A free society cannot exist where people live in fear that their homes, possessions, communications, or private lives may be invaded without just cause. Article 11 affirms the fundamental right of every individual to security in their person, residence, papers, effects, and electronic devices against unreasonable searches and seizures. Government authority must never become a blank check for intrusion. Searches, surveillance, and seizures may only occur upon probable cause, supported by oath or affirmation, and through warrants that clearly and specifically describe the place to be searched and the persons or items to be seized. In this principle lies one of the great foundations of liberty: the state must justify its intrusion into private life, not the citizen justify their desire for privacy.

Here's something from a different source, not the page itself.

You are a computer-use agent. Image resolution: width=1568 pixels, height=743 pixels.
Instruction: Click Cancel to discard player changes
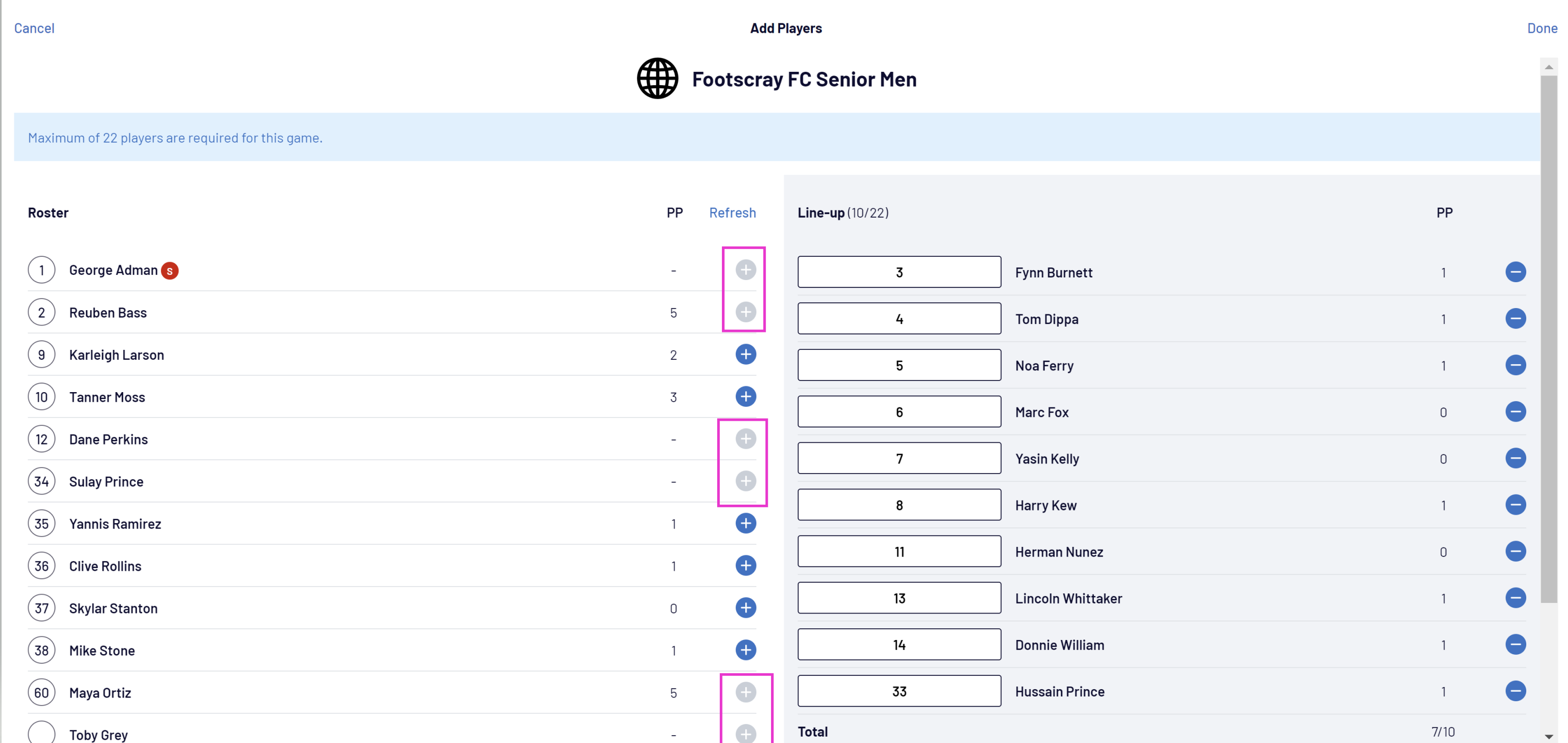tap(34, 28)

This protection emerged from humanity’s long struggle against arbitrary power. Throughout history, rulers and governments often used vague warrants, mass searches, and unchecked policing to intimidate populations, silence dissent, and control political opponents. The abuse of “general warrants” under imperial systems became one of the clearest examples of how governments can weaponize law enforcement against ordinary people. Article 11 stands firmly against such practices. It recognizes that privacy is not merely a convenience, but a condition of human dignity and personal freedom. A citizen who knows that every letter, conversation, or home may be searched without meaningful legal limits is never truly free.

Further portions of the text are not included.